- **BRIEF**
An exact reproduction of the lines from the one with "Viewport: 1033px width, 626px" to the end of the data below is required. No other lines may be included.

- **THE DATA**
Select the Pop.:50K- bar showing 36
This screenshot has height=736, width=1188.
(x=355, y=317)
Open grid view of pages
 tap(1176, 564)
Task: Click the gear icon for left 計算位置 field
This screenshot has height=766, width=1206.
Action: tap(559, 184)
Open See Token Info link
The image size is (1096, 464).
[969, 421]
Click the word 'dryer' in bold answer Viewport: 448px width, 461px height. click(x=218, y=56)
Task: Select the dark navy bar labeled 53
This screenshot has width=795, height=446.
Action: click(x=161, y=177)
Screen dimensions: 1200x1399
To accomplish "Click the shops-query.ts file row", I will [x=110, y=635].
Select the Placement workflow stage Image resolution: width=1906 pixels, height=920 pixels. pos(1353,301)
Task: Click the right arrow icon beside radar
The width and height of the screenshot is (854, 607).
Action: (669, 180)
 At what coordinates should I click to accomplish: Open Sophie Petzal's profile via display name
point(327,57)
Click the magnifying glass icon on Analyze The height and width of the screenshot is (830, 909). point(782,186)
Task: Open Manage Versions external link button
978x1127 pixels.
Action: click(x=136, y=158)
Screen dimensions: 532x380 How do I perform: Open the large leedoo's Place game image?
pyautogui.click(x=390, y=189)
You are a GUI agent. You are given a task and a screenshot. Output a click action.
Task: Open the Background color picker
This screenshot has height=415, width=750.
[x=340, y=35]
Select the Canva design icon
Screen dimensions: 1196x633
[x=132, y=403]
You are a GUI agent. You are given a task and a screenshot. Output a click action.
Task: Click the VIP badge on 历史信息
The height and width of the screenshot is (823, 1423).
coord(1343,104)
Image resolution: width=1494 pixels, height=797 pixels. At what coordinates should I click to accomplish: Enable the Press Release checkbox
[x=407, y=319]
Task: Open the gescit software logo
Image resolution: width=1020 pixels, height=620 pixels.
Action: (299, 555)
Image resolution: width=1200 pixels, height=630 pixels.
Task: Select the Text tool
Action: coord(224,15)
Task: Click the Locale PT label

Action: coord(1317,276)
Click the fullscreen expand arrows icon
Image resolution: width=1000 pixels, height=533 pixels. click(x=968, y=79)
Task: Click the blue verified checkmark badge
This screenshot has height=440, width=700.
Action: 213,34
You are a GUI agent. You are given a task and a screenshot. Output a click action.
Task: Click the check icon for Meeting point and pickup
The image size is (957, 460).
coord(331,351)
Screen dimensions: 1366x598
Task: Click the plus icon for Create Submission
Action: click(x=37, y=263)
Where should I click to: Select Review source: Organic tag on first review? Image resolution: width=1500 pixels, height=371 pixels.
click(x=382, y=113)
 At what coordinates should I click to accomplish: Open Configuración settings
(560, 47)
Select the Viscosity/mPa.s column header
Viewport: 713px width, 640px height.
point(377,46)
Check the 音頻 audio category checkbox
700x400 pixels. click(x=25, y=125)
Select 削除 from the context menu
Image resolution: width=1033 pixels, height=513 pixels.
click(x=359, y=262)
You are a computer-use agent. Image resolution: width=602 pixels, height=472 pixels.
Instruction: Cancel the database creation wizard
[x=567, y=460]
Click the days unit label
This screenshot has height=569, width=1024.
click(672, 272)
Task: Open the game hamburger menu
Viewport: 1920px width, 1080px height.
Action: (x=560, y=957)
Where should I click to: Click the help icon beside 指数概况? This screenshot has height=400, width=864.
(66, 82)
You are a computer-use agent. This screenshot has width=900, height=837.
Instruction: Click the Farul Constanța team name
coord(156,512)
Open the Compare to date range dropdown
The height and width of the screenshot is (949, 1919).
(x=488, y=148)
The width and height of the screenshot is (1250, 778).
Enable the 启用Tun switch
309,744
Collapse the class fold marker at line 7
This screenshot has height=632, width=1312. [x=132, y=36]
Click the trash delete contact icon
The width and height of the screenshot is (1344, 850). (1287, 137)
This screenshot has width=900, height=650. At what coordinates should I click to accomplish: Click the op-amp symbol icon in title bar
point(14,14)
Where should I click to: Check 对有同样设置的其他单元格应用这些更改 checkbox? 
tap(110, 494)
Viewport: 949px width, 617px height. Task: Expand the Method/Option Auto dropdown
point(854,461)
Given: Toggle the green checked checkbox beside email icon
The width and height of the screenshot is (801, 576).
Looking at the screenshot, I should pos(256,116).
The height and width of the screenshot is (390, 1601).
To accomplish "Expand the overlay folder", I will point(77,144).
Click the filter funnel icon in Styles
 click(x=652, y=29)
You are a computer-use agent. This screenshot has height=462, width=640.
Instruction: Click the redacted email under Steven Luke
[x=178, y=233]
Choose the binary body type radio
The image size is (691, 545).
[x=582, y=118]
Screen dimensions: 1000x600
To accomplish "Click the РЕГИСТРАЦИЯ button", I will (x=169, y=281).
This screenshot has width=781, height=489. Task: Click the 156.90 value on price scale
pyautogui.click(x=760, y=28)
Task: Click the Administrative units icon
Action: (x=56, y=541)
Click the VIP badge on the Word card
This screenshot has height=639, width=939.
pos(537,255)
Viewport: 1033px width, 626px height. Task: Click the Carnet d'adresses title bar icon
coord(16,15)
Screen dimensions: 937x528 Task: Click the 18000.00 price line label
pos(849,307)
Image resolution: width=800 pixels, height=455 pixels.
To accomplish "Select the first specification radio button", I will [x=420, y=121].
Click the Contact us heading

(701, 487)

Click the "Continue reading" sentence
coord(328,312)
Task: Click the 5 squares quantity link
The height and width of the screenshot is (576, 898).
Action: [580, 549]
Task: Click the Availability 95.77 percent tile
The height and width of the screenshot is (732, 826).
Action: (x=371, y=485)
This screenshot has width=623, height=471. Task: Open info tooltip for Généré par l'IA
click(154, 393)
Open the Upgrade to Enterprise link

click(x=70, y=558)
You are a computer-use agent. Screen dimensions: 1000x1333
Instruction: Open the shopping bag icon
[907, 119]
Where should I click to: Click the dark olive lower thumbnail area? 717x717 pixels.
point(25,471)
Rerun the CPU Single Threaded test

- **ANSWER SPACE**
Viewport: 1033px width, 626px height. Task: Click the Carnet d'adresses title bar icon
coord(16,15)
Screen dimensions: 937x528 Task: Click the 18000.00 price line label
pos(849,307)
Image resolution: width=800 pixels, height=455 pixels.
To accomplish "Select the first specification radio button", I will [x=420, y=121].
Click the Contact us heading

(701, 487)

Click the "Continue reading" sentence
coord(328,312)
Task: Click the 5 squares quantity link
The height and width of the screenshot is (576, 898).
Action: [580, 549]
Task: Click the Availability 95.77 percent tile
The height and width of the screenshot is (732, 826).
Action: (x=371, y=485)
This screenshot has width=623, height=471. Task: Open info tooltip for Généré par l'IA
click(154, 393)
Open the Upgrade to Enterprise link

click(x=70, y=558)
You are a computer-use agent. Screen dimensions: 1000x1333
Instruction: Open the shopping bag icon
[907, 119]
Where should I click to: Click the dark olive lower thumbnail area? 717x717 pixels.
point(25,471)
Rerun the CPU Single Threaded test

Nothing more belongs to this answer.